Like those films, Dead or Alive 2 offers bursts of the typical Miike-like violence to punctuate what is essentially a quietly moving film about friendship and nostalgia, focusing as it does on the characters Mizuki (Sho Aikawa) and Sawada (Riki Takeuchi), childhood friends that grew up together in an idyllic island orphanage, who find themselves, after many years of not seeing each other, hit men hired to assassinate the same man. What follows is a combination of routine Yakuza crime drama - as the inevitable gang war erupts between two warring factions of Yakuza looking for answers as to who sanctioned the hit (and why?) - and a lyrical coming of age story - as the two men eventually find their way back to the island where they first met and meet up with old friends and reminisce about days when life was much more simple. The juxtaposition between these two worlds is handled perfectly by Miike, who shoots the film through the eyes of his child characters, even when we're in the company of their adult counterparts. This gives us a film that is visually unique; rich in colour and filled with surreal abstractions and over-exaggerations, some of which are disturbing in their darkly-comic absurdity.

Some of it aims to shock as much as the first DOA, with one sequence showing dead bodies being molested by a couple of hoods, while one sequence shows a dead body with an exaggeratedly large penis. Once again, Miike indulges in his love of playing around with Japanese censorship issues (ala, Visitor Q and Agitator) by partially blurring out the offending image; which would have been enough to render the joke useless had the appendage in question not been the size of a tree trunk (literally). The joke is repeated again during one of the film's key sequences, in which Mizuki and Sawada entertain the kids at the orphanage with a slightly lewd and colourful pantomime performance that is inter-cut with an incredibly violent gun battle that erupts between the two warring gangs. Other scenes are just as memorable and less shocking; such as the beautiful sequence in which Mizuki and Sawada spend the day with their old orphan friend Kôhei (who has stayed on the island as a fisherman and now lives the good life with his childhood sweetheart Noriko), climbing fences, playing football and generally running wild in the rain.

The later part of the film is more surreal and enigmatic, with the duo returning to the mainland and becoming hit men for "good"; taking down mob bosses and donating the money they steal to charity. They even grow angel's wings (tying itself into an old childhood memory and relating to the "birds" of the title) and envision themselves as children blowing away these corrupted grown-ups. The film even has a great supporting performance from cult Japanese film maker Shinya Tsukamoto (Tetsuo, Tokyo Fist, A Snake of June) as a magician who sets the wheels of the story in motion; recalling his similar appearance in Miike's earlier film, Ichi the Killer (2001).

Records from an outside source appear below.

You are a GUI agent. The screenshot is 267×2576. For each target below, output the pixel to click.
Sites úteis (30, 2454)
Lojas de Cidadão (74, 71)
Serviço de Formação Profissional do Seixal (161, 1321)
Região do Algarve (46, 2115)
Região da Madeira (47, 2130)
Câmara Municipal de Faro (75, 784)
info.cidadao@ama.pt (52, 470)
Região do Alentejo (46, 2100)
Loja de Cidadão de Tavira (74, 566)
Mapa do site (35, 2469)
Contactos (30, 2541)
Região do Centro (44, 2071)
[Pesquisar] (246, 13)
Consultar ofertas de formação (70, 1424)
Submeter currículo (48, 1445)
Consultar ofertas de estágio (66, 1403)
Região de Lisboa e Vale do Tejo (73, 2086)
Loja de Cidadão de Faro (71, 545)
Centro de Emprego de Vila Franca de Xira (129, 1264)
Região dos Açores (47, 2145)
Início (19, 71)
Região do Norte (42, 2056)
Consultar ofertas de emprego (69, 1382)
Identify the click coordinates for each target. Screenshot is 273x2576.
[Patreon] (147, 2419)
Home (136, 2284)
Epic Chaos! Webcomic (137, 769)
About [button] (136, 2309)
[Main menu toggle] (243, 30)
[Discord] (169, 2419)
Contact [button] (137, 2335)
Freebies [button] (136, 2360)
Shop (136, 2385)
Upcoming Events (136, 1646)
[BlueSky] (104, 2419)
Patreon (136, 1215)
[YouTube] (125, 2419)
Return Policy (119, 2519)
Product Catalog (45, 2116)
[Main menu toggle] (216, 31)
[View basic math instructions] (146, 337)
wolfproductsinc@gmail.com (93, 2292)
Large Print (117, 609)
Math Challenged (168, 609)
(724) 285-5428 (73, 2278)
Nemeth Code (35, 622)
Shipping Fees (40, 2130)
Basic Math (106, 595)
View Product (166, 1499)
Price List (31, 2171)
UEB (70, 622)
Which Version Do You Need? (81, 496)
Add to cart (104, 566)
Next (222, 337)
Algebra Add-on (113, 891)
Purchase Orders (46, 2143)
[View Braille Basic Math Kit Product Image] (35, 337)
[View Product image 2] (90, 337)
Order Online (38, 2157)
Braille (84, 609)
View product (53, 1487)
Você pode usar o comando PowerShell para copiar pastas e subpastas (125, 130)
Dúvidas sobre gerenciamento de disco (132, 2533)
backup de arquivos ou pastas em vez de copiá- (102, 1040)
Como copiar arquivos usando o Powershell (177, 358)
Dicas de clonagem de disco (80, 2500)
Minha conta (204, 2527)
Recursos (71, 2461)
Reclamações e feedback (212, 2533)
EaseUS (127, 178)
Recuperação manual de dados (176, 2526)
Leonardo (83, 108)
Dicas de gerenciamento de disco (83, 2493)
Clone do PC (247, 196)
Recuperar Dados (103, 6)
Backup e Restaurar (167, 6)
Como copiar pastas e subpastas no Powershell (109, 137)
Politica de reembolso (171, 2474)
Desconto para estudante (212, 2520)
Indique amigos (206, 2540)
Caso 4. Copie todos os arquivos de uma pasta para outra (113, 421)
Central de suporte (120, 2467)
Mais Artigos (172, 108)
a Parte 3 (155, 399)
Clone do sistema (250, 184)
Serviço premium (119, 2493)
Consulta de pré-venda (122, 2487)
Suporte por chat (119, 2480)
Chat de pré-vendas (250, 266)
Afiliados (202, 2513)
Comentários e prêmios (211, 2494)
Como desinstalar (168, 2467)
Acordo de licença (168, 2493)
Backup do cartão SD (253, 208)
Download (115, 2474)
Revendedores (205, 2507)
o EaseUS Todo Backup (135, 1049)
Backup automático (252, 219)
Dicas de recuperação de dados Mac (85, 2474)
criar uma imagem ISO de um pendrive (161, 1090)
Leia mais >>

Dead or Alive 2: Birds, for me takes everything that we love about Takashi Miike's particular style and combines it with a story that works and characters that we can believe in. This, for me, is easily the best of the DOA trilogy, and a minor-masterpiece to rank alongside the likes of Shinjuku Triad Society (1996), Audition (1999), Gozu (2003), Visitor Q (2001) and The Bird People in China (1996).